Reactions were varied among friends and family when I recently started looking into the process of packing some of my ladies on ice.
“You have plenty of time, don’t you?”
“Can you really afford it?”
“I thought you didn’t even want kids?”
“Are you crazy?”
The answers to those questions all in good time—for now let’s start with one simple fact. I’m just a few weeks away from becoming a thirty-something and not just a thirty year old. While that tidbit isn’t significant in and of itself, when taken in the context of fertility it’s as if the tolling of the bells has begun.
Like a lot of women, I’m noncommittal on whether or not I will make children a part of my life someday. I won’t get into all the reasons here, but what I do know for certain is that I don’t want kids right now. If children make it into the picture, it’s going to happen later in life for me. But whether by adoption or a late pregnancy, I hadn’t given much thought to the actual nuts and bolts of putting off parenthood until the last year or so. The numbers, it turns out, require careful consideration.
It’s a generally accepted fact that the fertility clock begins its dangerous slide toward oblivion at 35. That’s the age when the scale tips in the direction of having more genetically-risky eggs than not, when your rate of ovulation has drastically declined—making conception more difficult, and when you’re more likely to experience various complications than younger ladies who pop out their rugrats in their 20s and early 30s.

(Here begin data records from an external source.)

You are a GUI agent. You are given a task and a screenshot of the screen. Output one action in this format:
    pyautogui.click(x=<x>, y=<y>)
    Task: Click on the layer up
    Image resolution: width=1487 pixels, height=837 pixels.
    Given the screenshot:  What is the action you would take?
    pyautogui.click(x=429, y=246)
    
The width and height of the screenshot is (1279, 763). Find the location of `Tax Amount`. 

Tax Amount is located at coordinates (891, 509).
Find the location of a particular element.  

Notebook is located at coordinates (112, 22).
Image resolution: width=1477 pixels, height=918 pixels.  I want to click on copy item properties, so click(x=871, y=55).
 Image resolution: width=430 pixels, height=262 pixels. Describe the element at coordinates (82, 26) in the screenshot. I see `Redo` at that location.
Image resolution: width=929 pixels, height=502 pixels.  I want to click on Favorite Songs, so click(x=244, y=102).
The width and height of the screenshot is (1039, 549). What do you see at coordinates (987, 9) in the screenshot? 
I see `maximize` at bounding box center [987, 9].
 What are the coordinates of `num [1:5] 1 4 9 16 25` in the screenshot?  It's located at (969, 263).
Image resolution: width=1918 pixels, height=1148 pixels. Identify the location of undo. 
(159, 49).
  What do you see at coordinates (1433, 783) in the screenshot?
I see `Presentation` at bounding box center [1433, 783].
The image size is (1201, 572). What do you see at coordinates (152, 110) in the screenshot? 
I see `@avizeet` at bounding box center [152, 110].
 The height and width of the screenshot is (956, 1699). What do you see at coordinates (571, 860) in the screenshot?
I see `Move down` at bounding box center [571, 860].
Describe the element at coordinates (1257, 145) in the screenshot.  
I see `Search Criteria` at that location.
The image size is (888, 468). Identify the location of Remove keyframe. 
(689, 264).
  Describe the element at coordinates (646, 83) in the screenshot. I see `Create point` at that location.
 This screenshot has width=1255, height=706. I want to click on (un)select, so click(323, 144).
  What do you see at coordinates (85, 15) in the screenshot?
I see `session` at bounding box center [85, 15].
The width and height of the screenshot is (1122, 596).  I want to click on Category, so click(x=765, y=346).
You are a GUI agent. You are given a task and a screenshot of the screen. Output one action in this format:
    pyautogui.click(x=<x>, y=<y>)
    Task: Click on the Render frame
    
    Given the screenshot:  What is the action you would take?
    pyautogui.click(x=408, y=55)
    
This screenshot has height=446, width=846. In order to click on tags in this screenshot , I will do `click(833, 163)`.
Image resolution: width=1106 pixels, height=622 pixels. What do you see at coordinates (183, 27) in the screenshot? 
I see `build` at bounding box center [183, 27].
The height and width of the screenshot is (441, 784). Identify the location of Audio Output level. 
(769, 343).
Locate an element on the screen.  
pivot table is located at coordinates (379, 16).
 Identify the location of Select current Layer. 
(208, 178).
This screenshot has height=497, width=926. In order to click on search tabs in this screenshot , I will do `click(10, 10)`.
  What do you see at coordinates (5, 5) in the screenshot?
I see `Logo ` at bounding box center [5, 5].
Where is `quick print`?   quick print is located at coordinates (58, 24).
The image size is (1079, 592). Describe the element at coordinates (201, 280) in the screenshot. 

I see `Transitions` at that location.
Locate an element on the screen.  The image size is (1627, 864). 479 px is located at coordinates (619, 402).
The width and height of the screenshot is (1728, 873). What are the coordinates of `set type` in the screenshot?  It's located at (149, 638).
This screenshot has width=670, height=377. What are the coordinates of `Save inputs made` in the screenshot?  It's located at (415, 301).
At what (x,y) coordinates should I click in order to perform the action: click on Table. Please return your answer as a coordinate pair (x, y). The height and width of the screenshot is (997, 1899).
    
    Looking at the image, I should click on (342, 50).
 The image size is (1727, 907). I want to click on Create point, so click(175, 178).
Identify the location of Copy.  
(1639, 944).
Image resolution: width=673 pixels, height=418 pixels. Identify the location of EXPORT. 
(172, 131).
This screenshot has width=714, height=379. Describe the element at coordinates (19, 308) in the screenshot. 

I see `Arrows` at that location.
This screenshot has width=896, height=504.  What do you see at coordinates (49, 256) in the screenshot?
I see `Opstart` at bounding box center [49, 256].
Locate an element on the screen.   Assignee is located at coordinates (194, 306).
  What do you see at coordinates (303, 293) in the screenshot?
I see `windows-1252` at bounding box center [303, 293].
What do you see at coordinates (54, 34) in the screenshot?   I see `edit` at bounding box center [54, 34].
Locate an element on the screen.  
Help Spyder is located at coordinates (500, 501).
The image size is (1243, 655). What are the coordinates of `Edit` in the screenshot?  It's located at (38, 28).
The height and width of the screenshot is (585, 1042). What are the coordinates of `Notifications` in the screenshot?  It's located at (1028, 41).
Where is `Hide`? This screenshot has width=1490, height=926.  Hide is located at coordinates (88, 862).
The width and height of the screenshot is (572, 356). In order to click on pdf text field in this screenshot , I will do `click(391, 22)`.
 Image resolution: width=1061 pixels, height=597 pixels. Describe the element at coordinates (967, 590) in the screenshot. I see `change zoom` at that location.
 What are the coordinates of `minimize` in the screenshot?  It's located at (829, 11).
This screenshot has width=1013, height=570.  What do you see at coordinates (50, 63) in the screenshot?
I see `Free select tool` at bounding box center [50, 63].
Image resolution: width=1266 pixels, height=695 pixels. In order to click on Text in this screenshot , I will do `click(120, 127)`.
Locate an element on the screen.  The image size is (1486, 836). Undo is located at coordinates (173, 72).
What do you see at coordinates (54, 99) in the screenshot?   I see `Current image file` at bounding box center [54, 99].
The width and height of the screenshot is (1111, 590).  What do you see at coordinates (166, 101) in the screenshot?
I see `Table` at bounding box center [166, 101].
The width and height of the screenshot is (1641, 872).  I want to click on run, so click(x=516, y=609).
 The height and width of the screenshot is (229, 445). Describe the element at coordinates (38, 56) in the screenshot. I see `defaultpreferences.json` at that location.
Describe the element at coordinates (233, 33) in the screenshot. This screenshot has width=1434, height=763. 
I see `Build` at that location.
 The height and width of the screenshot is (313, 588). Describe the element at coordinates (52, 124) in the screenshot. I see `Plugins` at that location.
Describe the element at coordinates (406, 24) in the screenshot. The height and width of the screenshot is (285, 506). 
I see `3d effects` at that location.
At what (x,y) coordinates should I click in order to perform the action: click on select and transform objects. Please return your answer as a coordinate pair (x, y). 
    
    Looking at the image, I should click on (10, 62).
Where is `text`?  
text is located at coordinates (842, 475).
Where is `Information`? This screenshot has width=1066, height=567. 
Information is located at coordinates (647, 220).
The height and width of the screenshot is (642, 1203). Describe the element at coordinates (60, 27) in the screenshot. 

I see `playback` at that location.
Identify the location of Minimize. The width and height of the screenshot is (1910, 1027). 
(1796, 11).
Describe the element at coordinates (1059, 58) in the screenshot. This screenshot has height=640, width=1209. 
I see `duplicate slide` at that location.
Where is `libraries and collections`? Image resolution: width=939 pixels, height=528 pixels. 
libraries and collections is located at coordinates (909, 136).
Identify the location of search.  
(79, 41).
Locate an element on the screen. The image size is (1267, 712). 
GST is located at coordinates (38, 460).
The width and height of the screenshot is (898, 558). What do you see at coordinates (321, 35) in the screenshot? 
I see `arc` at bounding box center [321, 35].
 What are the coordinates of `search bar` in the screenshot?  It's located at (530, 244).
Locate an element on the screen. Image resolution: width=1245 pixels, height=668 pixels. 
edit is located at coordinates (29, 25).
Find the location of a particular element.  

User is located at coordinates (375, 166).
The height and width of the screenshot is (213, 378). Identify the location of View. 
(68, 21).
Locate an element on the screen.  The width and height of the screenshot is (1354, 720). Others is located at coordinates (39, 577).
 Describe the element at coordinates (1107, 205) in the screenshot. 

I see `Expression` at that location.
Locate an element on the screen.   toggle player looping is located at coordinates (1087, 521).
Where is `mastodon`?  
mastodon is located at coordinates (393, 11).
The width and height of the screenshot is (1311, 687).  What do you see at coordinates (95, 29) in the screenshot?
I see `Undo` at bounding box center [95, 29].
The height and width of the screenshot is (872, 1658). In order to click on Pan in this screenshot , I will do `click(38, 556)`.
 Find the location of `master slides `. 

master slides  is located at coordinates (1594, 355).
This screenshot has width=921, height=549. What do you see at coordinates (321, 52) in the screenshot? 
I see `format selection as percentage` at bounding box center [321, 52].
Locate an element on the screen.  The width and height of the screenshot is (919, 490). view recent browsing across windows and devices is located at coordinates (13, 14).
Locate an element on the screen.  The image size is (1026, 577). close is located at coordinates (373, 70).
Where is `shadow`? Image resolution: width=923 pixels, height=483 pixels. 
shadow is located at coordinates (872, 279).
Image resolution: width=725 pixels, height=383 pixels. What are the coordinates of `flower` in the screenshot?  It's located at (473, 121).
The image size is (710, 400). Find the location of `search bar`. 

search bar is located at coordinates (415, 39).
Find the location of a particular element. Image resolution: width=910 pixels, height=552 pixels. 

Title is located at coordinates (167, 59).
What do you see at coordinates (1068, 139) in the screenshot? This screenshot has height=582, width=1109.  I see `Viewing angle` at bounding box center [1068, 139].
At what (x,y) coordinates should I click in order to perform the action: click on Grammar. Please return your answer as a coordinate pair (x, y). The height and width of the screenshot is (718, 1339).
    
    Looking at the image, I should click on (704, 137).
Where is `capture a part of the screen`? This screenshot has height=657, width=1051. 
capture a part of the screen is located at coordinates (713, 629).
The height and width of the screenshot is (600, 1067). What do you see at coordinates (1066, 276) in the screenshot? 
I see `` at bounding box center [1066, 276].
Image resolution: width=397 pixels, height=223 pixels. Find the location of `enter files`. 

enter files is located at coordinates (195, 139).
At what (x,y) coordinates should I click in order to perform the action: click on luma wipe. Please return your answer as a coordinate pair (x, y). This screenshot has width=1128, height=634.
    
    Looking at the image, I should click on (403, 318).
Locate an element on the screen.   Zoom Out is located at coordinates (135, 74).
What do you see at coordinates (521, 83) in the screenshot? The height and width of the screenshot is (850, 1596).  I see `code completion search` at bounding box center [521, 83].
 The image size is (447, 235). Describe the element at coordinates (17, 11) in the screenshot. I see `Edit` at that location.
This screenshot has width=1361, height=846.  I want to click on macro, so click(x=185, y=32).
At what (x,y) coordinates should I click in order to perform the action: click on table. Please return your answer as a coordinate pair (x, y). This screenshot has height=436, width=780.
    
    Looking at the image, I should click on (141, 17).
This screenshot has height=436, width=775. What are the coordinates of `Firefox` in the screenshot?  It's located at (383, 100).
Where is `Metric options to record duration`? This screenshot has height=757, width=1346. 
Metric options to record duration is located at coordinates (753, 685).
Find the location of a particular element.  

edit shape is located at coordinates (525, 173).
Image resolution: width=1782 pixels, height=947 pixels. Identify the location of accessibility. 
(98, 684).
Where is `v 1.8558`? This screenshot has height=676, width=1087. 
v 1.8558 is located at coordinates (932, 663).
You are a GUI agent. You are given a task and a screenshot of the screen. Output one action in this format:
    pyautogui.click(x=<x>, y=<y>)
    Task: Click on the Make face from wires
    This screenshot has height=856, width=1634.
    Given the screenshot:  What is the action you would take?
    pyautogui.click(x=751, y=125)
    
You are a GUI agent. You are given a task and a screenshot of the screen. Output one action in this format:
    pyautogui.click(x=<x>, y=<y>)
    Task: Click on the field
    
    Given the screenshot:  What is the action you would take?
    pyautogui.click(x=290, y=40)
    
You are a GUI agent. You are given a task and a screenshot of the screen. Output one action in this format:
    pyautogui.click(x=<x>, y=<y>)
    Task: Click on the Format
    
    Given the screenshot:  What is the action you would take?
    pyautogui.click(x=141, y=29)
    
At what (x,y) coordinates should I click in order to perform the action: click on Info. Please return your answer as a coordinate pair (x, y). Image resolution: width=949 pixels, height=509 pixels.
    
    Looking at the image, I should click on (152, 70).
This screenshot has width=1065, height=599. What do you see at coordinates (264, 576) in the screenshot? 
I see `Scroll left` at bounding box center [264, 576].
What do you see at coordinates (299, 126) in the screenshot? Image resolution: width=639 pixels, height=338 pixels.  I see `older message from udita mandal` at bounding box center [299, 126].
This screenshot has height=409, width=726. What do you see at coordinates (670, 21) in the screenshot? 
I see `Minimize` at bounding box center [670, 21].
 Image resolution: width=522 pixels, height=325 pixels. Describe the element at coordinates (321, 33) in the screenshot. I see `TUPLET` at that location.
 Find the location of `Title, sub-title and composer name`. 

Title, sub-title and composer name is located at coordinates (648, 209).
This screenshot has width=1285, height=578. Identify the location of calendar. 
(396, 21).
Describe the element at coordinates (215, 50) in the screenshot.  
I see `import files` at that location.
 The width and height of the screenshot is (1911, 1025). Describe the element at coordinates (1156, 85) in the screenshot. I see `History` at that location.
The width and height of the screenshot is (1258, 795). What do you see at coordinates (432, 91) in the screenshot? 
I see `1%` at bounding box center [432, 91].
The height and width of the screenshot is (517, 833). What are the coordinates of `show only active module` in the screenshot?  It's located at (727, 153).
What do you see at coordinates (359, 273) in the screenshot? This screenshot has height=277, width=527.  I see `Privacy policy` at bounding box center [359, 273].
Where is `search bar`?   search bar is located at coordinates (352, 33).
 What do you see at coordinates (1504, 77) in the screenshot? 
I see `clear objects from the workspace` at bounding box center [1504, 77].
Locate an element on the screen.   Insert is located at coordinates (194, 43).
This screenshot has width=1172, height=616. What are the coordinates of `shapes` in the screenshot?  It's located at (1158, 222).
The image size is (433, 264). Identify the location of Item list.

That said, it’s impossible to ignore the trend—and the celebrity media coverage—of women having healthy pregnancies in their late 30s, 40s, and beyond. While cautionary tales exist, they’ve been mostly limited to the risk associated with the resulting children. (Certain birth defects as well as conditions like autism are increasingly being linked, at least in part, to the older birth age of mothers and even fathers.) New studies, however, have shown that becoming pregnant after 40, and especially after 45, carries serious risks for the long term health, and life expectancy, of older moms too.
Faced with the possibility of forfeiting my own health along with that of my child’s, I’ve ruled out a post-45 pregnancy as an option for me. Also, since I’ve seen the risks of using 37 and 42 year-old plus eggs in my own family, I’m limiting my own genetic material to the generally accepted shelf-life of 35. And while adoption is still an ideal alternative for me, it’s not a fail-safe. Stable, married couples still find it an uphill battle and single women in this country have an even harder time convincing the state that they can provide a loving home for baby. There are simply no guarantees.
So where does that leave me? At the beginning of a potentially long and expensive journey of harvesting and freezing my own eggs, just in case I want to use them down the road.
Last Friday, after a long health history interview and initial planning session, I scheduled an appointment for a fertility assessment in late August. I’ll be going off the Pill next week for the first time since I was 19 years old so we can see how my ovaries do on their own and whether my body seems capable of producing the necessary eggs. I’ve also placed the initial calls to my insurance provider and health savings account administrator to explore the financial side of this ‘little’ endeavor. Let me tell you, it ain’t pretty, though it is within the realm of possibility.